Esta pesquisa dá continuidade à minha monografia de conclusão de curso, apresentada na UFPE, na qual analisei os anos iniciais da Ação Católica Rural (ACR), entre 1965 e 1969. Agora, investigo as estratégias de atuação do movimento no Nordeste brasileiro durante o período mais repressivo da ditadura militar, de 1969 a 1974.
Parto de uma lacuna historiográfica que identifiquei, já que há muitos estudos sobre a politização do campo antes de 1964 e sobre a atuação da Comissão Pastoral da Terra (CPT) a partir dos anos 1970, mas o intervalo entre esses dois momentos, sobretudo após o AI-5, ainda é pouco explorado.
Analiso de que maneira a ACR atuou como instância de mediação entre direitos, repressão e organização camponesa, tendo como hipótese que, nessa fase por ela chamada de "duros amadurecimentos", o movimento reelaborou a noção religiosa de "direitos divinos" como estratégia discursiva para fomentar a conscientização e a organização rural, evitando o confronto direto com o regime.

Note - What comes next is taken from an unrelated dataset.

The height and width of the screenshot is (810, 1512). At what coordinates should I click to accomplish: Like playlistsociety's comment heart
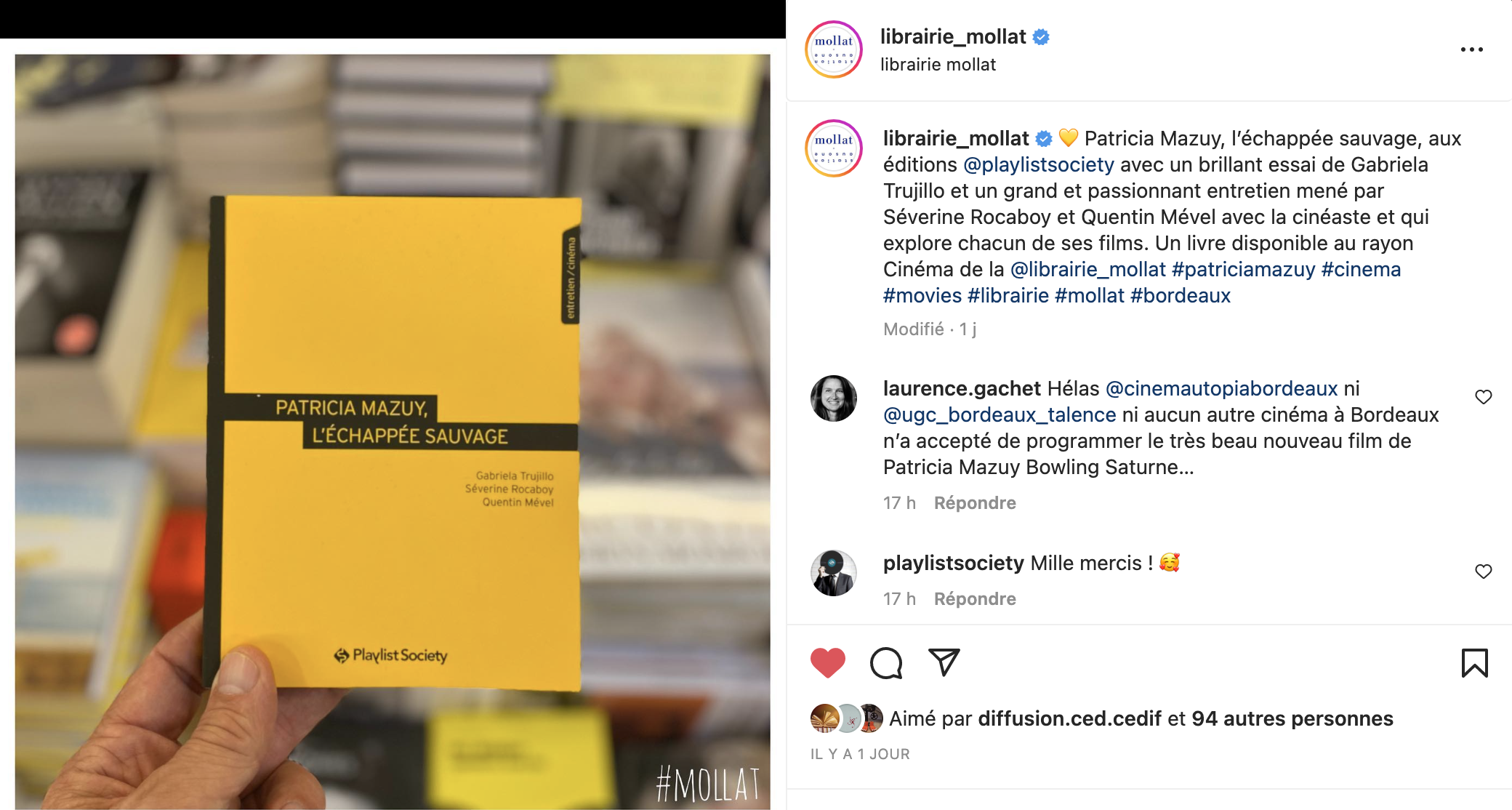1483,572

Utilizo como fonte principal o jornal Grito no Nordeste, compreendendo-o como discurso, prática e espaço de mediação, com o objetivo de contribuir para a historiografia dos movimentos sociais rurais e para a história do catolicismo no Brasil, complexificando o entendimento sobre as formas de resistência e reorganização no campo durante a ditadura civil-militar.